Repeating records mystery

  • Thread starter Thread starter Razor
  • Start date Start date
R

Razor

Hi,

I have a table with 30,000 records.

When I do an INNER JOIN with a second table on
ExpenseCode, the records returned by the query actually
GROW to 34,000.

How is this possible? What records are being repeated?

Expense code is unique to the second table and repeats in
the 30,000-record table.

Thanks!

Regards,
Razor
 
John,
Can I extend this to mean that if a value exists "n" times
in the second table, Access will create "n" rows with that
value in the results?
Cheers,
Razor
 
Yes, If you are joining on that field. Access won't know which of the several
values is "the one" and will create "n" rows.

If you want to see this taken to an extreme, put both tables in a query without
a join. You will get one row in the query for every combination of the rows in
the two tables - it's called a cartesian join. That type of join is actually
useful in some conditions.
 
John,
Does this phenomenon apply to inner joins ONLY or to
right and left outer joins as well?
Razor
 
This behavior applies to all types of joins. If you want to study it, make a
couple of small tables and experiment. If you do this yourself, you will
probably (1) remember the answers more easily, (2) get quicker answers, and (3)
have a useful technique for studying the inner workings of queries.
 
Hi,


Indeed. You (logically) start with a Cartesian join. For an inner join, you evaluate the ON clause
on each resulting row and only keep the ones where the ON evaluates to TRUE.

The order of the rows is not relevant in the result.

The JOIN do not have to proceed the way I described it, but the result we obtain should be the
same. The database engine "know-how" can proceed differently, as long as the result is the same.

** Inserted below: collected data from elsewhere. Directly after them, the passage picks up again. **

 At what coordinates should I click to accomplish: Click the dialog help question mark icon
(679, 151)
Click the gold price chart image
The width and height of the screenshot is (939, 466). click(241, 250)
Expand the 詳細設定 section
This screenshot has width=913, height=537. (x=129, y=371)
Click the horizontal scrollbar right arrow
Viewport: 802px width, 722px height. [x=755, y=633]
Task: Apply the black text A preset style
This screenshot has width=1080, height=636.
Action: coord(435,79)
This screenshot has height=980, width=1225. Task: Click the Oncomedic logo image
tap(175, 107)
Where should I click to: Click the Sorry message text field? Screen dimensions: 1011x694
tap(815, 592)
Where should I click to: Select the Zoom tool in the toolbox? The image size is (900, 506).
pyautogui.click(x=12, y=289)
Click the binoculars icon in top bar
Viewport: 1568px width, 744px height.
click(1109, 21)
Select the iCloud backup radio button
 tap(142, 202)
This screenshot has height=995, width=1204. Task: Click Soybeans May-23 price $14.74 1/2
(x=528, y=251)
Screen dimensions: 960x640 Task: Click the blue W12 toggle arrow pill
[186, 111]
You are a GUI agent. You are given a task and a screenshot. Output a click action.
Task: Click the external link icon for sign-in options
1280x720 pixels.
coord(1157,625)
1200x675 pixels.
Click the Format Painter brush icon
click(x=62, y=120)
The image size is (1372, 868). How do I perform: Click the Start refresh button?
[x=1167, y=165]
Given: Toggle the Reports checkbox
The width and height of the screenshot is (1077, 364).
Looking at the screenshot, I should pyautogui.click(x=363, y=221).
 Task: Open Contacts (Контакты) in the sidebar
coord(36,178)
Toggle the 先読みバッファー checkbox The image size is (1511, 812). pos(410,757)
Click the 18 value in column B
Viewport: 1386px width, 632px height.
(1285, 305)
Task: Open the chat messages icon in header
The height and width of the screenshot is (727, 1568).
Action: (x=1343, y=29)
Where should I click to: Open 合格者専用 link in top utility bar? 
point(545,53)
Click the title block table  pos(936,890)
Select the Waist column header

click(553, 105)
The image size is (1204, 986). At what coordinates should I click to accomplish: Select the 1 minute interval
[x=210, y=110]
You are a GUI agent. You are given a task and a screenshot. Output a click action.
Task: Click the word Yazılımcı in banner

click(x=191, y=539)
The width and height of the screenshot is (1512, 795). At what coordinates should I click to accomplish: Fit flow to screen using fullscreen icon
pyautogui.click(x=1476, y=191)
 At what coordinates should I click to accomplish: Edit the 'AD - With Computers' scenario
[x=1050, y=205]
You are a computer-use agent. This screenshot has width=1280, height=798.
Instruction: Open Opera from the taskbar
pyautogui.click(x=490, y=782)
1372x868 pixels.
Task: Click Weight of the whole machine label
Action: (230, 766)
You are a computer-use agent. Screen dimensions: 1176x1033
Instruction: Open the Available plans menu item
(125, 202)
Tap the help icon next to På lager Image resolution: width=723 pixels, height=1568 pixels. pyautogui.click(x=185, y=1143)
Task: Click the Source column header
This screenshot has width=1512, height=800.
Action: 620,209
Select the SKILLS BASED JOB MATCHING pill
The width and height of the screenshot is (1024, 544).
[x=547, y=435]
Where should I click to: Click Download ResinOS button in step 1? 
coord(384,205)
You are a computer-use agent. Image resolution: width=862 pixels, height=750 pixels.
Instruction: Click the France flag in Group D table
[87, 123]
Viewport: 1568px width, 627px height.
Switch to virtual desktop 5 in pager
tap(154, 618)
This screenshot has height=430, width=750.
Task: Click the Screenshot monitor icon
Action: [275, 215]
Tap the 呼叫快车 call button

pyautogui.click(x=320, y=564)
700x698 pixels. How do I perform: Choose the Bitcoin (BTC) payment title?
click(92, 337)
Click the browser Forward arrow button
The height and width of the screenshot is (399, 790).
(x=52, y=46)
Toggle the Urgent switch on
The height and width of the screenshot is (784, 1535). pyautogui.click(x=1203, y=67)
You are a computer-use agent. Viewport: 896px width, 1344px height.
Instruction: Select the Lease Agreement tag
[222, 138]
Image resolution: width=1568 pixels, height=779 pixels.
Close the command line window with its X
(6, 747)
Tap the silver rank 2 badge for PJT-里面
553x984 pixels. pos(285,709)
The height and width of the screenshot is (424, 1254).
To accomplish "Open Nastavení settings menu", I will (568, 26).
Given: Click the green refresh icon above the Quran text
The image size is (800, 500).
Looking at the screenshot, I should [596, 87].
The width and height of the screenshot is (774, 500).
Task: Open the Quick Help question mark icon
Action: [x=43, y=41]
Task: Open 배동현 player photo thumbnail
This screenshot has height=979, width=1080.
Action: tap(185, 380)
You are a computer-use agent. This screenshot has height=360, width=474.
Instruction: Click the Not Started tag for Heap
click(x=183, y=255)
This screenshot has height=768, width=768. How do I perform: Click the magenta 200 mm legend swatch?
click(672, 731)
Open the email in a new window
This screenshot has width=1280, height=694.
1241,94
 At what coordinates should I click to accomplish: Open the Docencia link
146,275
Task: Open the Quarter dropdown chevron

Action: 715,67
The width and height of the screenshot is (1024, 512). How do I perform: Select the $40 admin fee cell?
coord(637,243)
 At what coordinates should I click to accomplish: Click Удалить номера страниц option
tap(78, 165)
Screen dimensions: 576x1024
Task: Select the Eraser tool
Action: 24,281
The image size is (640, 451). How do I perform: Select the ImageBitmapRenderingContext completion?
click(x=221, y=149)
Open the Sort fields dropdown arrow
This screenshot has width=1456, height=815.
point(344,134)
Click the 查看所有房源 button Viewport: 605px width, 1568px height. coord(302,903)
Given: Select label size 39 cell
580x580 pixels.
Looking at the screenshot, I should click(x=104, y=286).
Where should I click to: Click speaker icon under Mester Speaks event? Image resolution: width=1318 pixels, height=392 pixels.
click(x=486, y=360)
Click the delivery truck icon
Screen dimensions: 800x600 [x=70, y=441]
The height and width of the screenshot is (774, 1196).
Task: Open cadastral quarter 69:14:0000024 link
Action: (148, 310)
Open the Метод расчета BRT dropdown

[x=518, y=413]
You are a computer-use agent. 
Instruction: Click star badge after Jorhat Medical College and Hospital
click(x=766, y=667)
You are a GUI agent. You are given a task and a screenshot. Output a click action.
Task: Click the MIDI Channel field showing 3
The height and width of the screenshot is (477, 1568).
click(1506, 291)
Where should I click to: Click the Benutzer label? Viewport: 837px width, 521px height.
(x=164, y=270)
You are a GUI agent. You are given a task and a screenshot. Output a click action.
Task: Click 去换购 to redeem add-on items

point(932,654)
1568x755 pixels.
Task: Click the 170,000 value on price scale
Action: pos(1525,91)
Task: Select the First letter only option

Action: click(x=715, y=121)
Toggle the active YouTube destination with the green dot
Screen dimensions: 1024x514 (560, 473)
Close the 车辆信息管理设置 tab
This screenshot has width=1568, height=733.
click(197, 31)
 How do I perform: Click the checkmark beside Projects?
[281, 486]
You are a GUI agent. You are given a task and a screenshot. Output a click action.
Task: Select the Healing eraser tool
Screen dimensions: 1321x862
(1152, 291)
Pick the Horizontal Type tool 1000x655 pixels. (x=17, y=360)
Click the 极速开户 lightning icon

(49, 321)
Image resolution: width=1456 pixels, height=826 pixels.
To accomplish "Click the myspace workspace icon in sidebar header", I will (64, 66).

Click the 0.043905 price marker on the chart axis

For a LEFT join, if, for a given record from the LEFT table, the ON clause evaluates to FALSE, or
to NULL, for all the generated records in the result, we re-inject the said record from the LEFT
table, and supply NULL for the unpreserved table, the right table.

Similar LOGICAL procedure for a RIGHT join.

Note that Jet behaves differently. If the ON clause segment involves only one table, like

myTable.MyField = 22

Jet moves the segment from the ON to the WHERE clause. That is not standard.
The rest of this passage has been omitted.